Will man das Weiterarbeiten von Frauen fördern, dann investiert man wie in Skandinavien, Frankreich oder Belgien in den Ausbau von Krippen, Kindergärten, Ganztagsschulen etc. In Belgien haben 81 Prozent der Kinder unter drei Jahren einen Krippenplatz, in Österreich nur 12 Prozent.

Das Buch räumt auch mit einem alten Klischee auf: Die Emanzipation der Frauen sei verantwortlich für die niedrige Geburtenrate in westlichen Industrieländern. Es handelt sich vielmehr um einen Traditionalismus der Geschlechterrollen. Der europäische Vergleich zeigt einen deutlichen Zusammenhang, dass die Möglichkeit, Kinder und Beruf zu vereinbaren, die Kinderfreundlichkeit der Gesellschaft und die Kinderanzahl erhöhen. Gesellschaften mit traditionellen Geschlechterrollen schrumpfen tendenziell, dazu gehören neben Spanien, Italien, Griechenland auch Österreich und Deutschland. An der Spitze steht Island: dort sind 90 Prozent der 25- bis 59-jährigen Frauen erwerbstätig und haben durchschnittlich 1,99 Kinder. Island steht auch in Sachen Förderung der geteilten Erziehungsaufgaben an der Spitze. Die Länge der bezahlten Kinderkarenzzeit ist dort klar geregelt: drei Monate für die Mutter, drei Monate für den Vater, drei Monate für beide und das zu jeweils 80 Prozent des Gehalts. Mit dem Effekt: Nahezu 90 Prozent der Väter nehmen Auszeit in Anspruch. In Österreich liegt der Anteil der karenzierten Väter bei 3,6 Prozent. Wer im isländischen Staatsbankrott ein Gegenargument gegen diese Politik sehen will, der sei auf die stabilen Volkswirtschaften Schwedens und Norwegens verwiesen mit ähnlich hohen Väterkarenzzahlen und -modellen.
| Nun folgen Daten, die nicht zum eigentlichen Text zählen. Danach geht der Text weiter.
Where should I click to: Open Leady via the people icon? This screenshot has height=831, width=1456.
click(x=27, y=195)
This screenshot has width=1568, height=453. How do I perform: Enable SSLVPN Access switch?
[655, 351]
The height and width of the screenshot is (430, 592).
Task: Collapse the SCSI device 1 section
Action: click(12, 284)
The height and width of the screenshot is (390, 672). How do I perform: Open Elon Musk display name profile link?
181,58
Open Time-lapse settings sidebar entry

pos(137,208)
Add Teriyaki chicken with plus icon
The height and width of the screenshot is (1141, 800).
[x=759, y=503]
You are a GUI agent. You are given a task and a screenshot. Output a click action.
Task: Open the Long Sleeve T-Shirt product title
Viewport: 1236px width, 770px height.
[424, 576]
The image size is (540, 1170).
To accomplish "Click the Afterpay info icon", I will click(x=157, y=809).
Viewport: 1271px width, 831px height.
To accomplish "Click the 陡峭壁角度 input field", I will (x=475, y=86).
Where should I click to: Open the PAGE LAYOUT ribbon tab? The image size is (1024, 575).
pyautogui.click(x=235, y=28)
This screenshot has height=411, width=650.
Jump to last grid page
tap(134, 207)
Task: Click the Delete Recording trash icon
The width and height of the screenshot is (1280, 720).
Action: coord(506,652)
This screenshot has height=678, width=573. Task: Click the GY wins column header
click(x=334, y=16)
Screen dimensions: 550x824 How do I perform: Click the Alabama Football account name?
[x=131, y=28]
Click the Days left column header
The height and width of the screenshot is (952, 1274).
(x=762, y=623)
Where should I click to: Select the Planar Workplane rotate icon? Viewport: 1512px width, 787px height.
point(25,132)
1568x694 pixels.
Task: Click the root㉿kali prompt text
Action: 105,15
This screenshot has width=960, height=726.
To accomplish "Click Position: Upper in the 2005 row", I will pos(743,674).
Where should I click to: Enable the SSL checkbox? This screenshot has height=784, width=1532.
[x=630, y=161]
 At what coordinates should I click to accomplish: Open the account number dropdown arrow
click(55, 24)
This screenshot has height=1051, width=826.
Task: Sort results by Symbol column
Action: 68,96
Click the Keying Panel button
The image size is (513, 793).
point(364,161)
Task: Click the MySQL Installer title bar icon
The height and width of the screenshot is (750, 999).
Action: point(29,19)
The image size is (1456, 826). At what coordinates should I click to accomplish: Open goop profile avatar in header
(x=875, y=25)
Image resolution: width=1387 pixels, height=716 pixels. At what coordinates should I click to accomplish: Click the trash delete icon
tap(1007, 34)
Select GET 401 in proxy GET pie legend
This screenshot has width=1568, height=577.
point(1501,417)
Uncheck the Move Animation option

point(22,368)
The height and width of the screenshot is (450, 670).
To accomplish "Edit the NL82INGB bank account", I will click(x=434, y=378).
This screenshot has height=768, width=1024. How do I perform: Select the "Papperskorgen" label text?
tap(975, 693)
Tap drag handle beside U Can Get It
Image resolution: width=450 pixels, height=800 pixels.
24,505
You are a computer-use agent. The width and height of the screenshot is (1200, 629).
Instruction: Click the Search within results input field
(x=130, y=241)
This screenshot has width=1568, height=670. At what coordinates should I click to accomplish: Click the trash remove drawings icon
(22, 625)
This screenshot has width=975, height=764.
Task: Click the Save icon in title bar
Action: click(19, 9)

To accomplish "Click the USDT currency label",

Daran wird es nicht gelegen haben.

Quotenfrauen Alibifrauen?

Was beim Bauernbund oder Wirtschaftsbund normal ist, nämlich Quoten zu erlassen, die den jeweiligen Anteil auf den ÖVP-Wahllisten und in Gremien regeln, löst regelmäßig einen Aufschrei der Empörung aus, wenn damit die Erhöhung des Frauenanteils gefordert wird. Gegen Quoten wehren sich oft auch Frauen. Kommt eine Frau in eine Position aufgrund einer Quote, wird ihr schnell unterstellt, nicht ihre Leistung stünde im Vordergrund, sondern nur die Geschlechtszugehörigkeit. Wie wenn das etwas Außergewöhnliches wäre! Nur dass es meistens Männer betrifft. Michael Meyer von der Wirtschaftsuniversität Wien untersuchte in einer Langzeitstudie die Karriereverläufe von Männern und Frauen. Er wählte jeweils Vergleichspaare aus eine Studentin und einen Studenten mit der gleichen Ausbildung, Karriereorientierung, gleichen Persönlichkeitsvariablen und beobachtete diese Zwillinge zehn Jahre lang in Bezug auf ihren Karriereverlauf. Sie starteten von vergleichbaren Positionen mit gleichen Gehältern, aber nach vier, fünf Jahren ging die Schere bei allen auf: Männer wurden öfter auf Fortbildung geschickt, bekamen schneller größere Abteilungen, mehr Gehalt und nach zehn Jahren hatten die Frauen durchschnittlich 70.000 Euro weniger verdient.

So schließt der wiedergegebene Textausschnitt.